I am trying to find a great instructor in the South East. I have really struggled to find one, and I have tried. I am a mature lady, I can trot reasonably, canter badly (cannot string the cues together) and I suspect my body positioning needs a lot of work! Are you a great instructor? Or do you have a great instructor that you would recommend for my level?

Many Thanks.


----------



## LittleBlackMule (10 June 2017)

If you're anywhere near Hartfield East Sussex I can highly recommend Amelia Wilbourn, 07940 476054.  She has a couple of mechanical simulators as well as giving mounted lessons.


----------



## View (10 June 2017)

OP, welcome.  If you give us a bit more information about you location, somebody will be along with a recommendation.

Are you looking for an instructor to work with you and your horse, or do you need a recommendation for an instructor at a riding school?


----------



## MillieA (10 June 2017)

Thanks for these reminders! I am in the Oxford area, and I do not own a horse so yes - a Riding School.


----------



## j1ffy (14 June 2017)

Overdale EC near Burford does a lot of position work - I did one of their off-horse position workshops on Saturday and it was great (they used a mixture of equine simulator, medicine balls and a static saddle horse). No idea what the horses are like.
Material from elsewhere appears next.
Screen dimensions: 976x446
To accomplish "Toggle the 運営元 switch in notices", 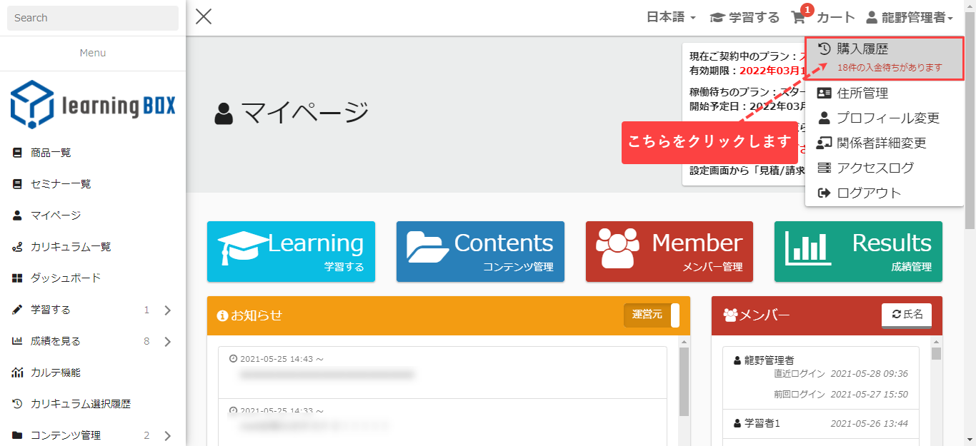I will [x=651, y=315].
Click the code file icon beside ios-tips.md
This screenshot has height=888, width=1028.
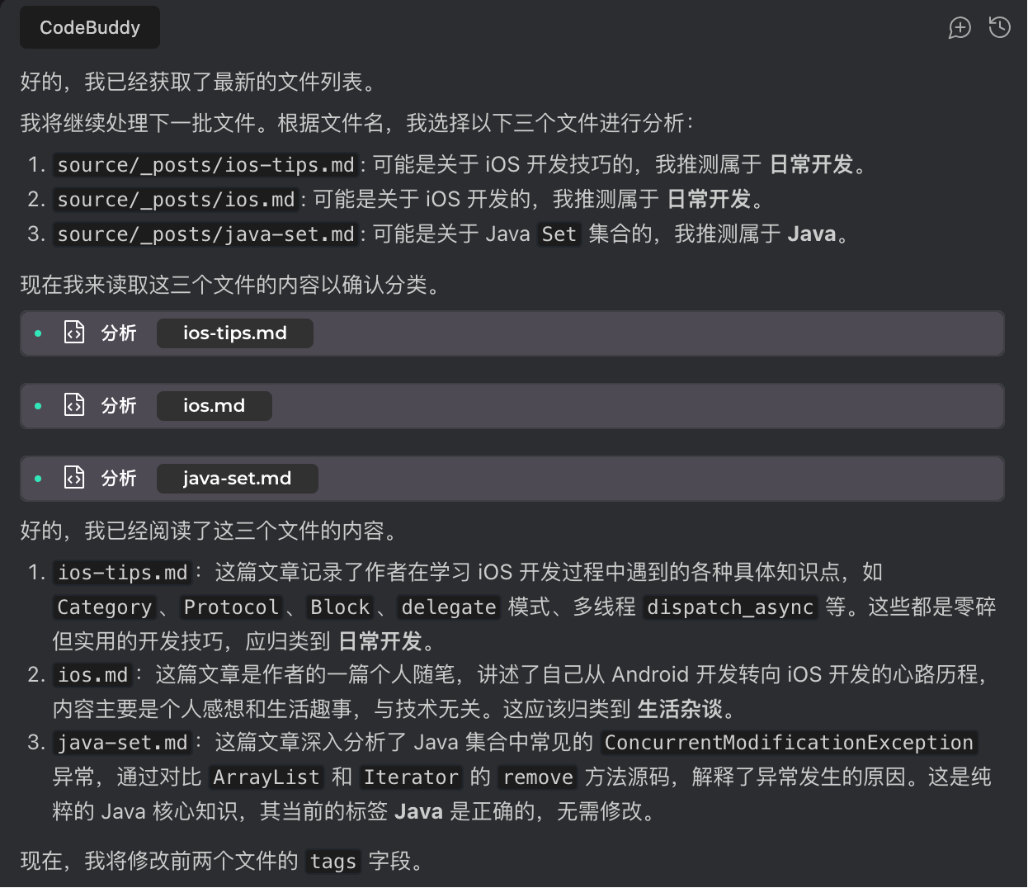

If you're mobile and don't mind a bit of a journey, Talland in Gloucestershire is one of the best schools in the country, catering for all levels from absolute beginner to international levels. I wish I'd learnt to ride there!


----------



## MillieA (14 June 2017)

These both look really interesting and possible - thanks


----------



## MillieA (14 June 2017)

Thanks LittleBlackMule but a bit far for me. Thanks anyway.


----------



## MillieA (23 June 2017)

Hi j1ffy,

I had my first lesson at Talland yesterday and it was really great - just what I was looking for - long may it last!

Thanks for your help.


----------